The confluence of economic, generational, and global influences is causing greater numbers of talent in most labor markets to shift in and out of jobs, causing ongoing talent shortages, high turnover rates, and a fast drain of critical skills and knowledge.
The challenge of holding onto the most capable employees with critical skills will likely continue well into the next decade. Employee retention is a top priority for nearly all of us today and going forward.
In PricewaterhouseCooper’s 2014 US CEO survey, 70% of US CEOs said they are very concerned with the availability of key skills. In Brandon Hall Group’s 2014 State of Talent Management Survey, 56% of companies said their focus on retention of employees with critical skills would increase, or increase significantly, this year. When we asked how they plan to increase that focus, they cited three strategies getting the most attention:
- Improving managerial support (51%)
- Building a learning culture (47%)
- Developing critical skills and competencies (47%)
Interestingly enough, survey data two years ago doesn’t look much different. Then, employees quit because of “conflicts or problems with immediate supervisor,” “lack of training and development opportunities,” “inadequate use of employee’s skills,” and concerns about organizational direction and culture. The story is consistent with the data six years ago as well. Do you see a pattern?
Investing in more of the same retention strategies will deliver more of the same retention challenges. In other words, the “strategies” cited are addressing retention symptoms, not cause. The cause is lack of accountability. Talent with critical skills quit for a variety of reasons but they are more likely to leave for organizational-related reasons than other work-related reasons like pay, or work schedules.
Employee engagement and retention happens when employees are excited about their work, passionate about their contributions, trust their managers and senior leadership, and are wholly focused on offering their best performance regardless of the change and other distractors among them. Creating such a culture requires a commitment of accountability that starts at the top. High-performance organizations take a stand to create accountability and take specific actions to make good on that stand:
- Board Rooms and senior leadership, not HR functions, own retention plans.

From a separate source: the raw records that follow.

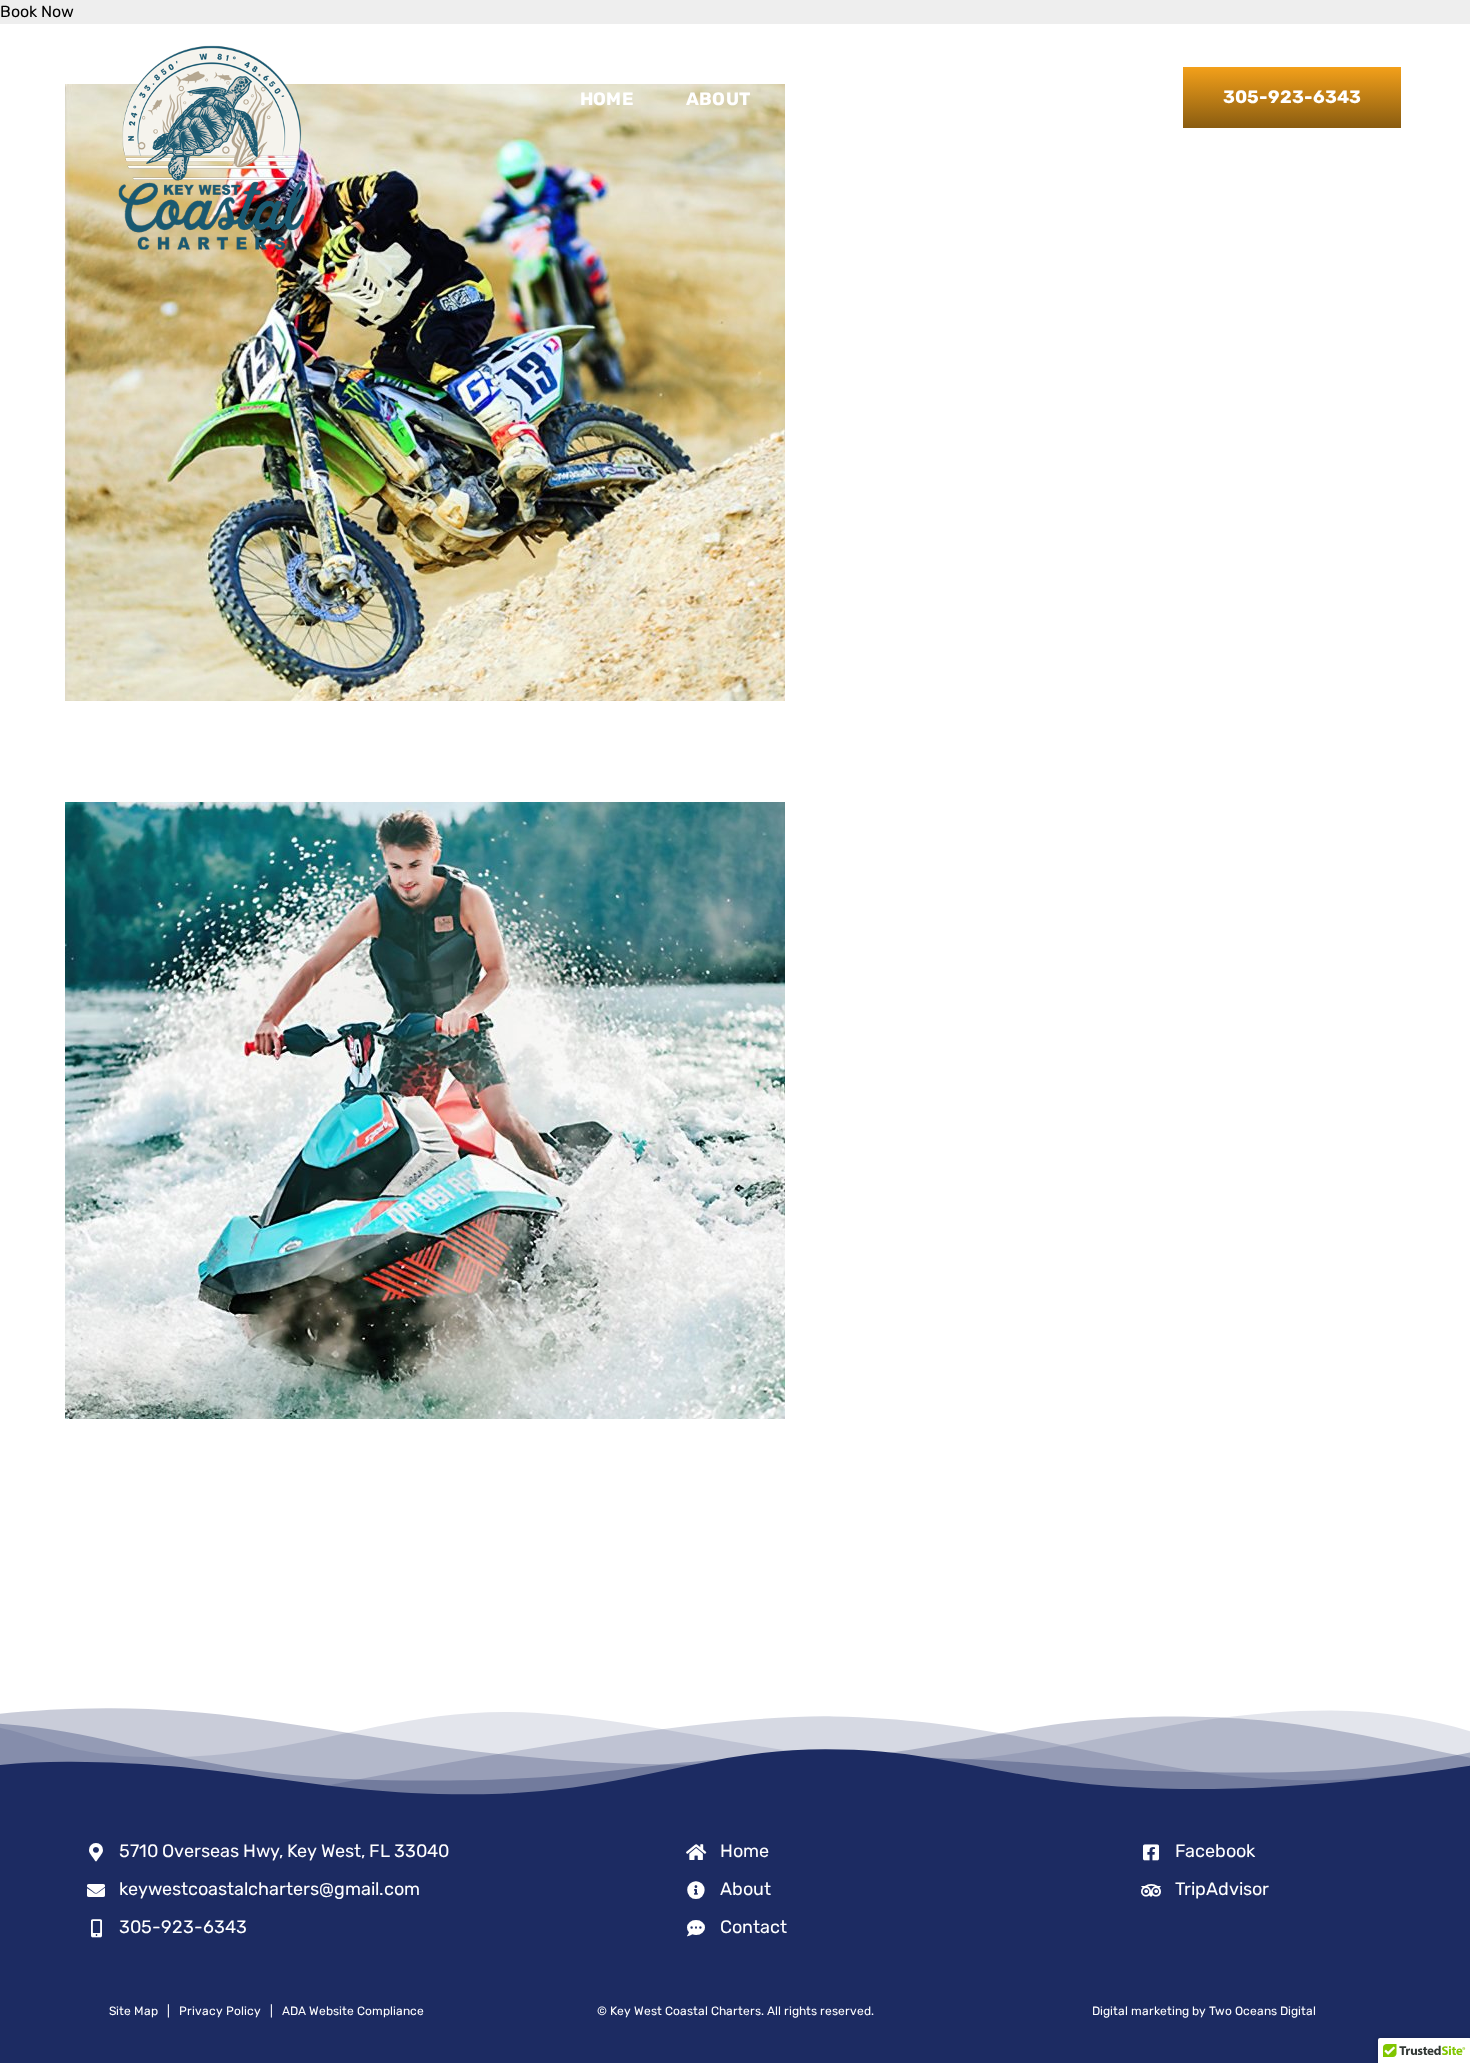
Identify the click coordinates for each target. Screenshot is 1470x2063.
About (745, 1889)
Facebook (1215, 1851)
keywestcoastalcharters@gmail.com (269, 1889)
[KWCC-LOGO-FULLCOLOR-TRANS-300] (212, 46)
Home (744, 1851)
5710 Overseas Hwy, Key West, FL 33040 (284, 1851)
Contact (753, 1927)
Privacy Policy (220, 2011)
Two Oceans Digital (1262, 2011)
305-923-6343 (183, 1927)
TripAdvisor (1222, 1889)
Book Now (37, 11)
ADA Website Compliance (353, 2011)
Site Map (133, 2011)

- Managers execute retention plans just as they do revenue plans
- Executives and other business leaders regularly communicate about talent as a competitive differentiator, not as a consumable.

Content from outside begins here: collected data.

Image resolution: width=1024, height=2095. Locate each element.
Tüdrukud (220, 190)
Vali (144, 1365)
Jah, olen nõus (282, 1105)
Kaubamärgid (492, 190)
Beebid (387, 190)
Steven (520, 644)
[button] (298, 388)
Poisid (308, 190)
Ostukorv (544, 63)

- Managers are rewarded for reducing the rate of undesirable attrition within the employee group for which they have direct responsibility.
- Employees at every level, in every job, in every function and in every region are coached to embrace change and let go of legacy processes, entitlement attitudes, and compromising behaviors that get in the way of getting work done right.
- Leadership communicates performance expectations; managers and employees collaboratively decide on how they will be measured; performance metrics are actually captured and shared; performance results influence reward plans.
- Leadership’s philosophy, messages and actions are all about leveraging employees’ strengths and talents, not fixing their weaknesses.
- Employees provide on-the-fly, informal, regular feedback up, down, and sideways – feedback is not a top-down process and doesn’t happen only once or twice annually.
When it comes to employee retention, accountability is the recourse. It’s not optional and can’t be compromised. It is hard work, and it starts at the top. It is what great companies do. Are you a great company? How are you creating accountability? What isn’t working? What is? And how is it impacting your retention results?